Printing with Adobe Photoshop (RGB Printer)

Adobe Photoshop users can use Adobe Color Engine and the advanced print option implemented. 

Preparatory activities

1. Create RGB Printer Profile 

To take advantage of this feature start with the  ICC Profile creation, that characterized your Printer/Substrate configuration.  Don't forget to save your printer preset so exactly the same setting can be applied during profiled printing. Any mistake can ruin the final result. Use CC-400 RGB to create it. If you require a more accurate profile - use a chart with more patches.

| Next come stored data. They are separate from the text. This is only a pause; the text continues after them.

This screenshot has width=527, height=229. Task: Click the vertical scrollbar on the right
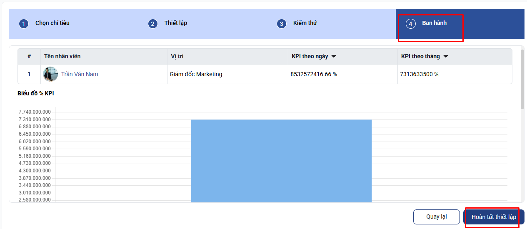(522, 79)
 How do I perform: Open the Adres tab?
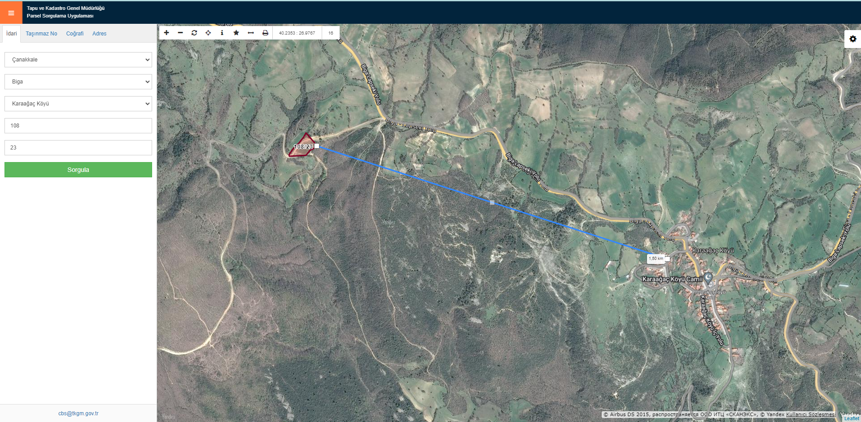tap(99, 34)
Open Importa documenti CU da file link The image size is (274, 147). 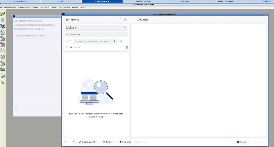(x=29, y=29)
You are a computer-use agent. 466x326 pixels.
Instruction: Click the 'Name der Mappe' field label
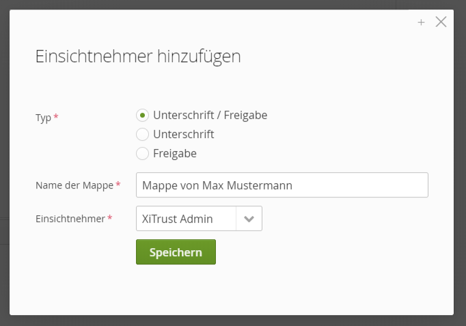click(x=74, y=185)
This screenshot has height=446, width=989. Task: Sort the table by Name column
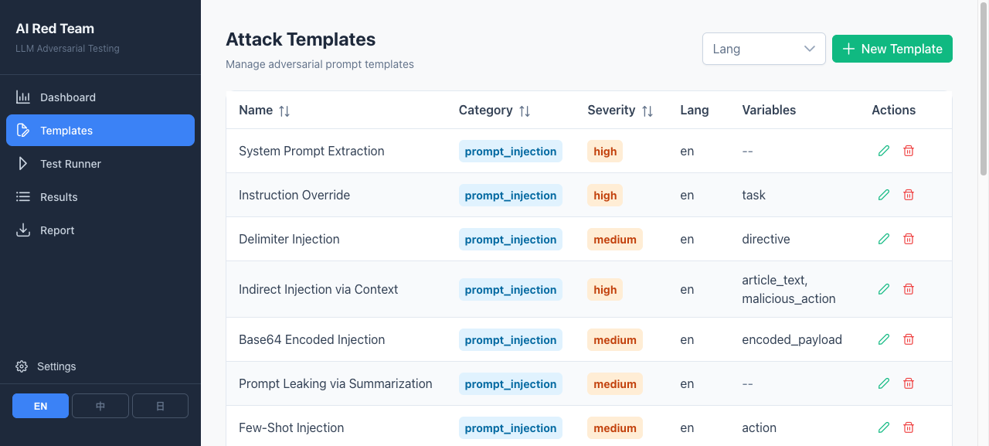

2. Check your Color Settings 

Be sure that your working spaces are defined properly. If you are working with a CMYK-based task select the profile that describes final print conditions (ICC Profile). In the following case, for CMYK Working Space a GRACoL2013_CRPC6V2.icc  is selected — standard offset printing on coated paper. 

 

3. Open your job and invoke the "Print" dialog window. 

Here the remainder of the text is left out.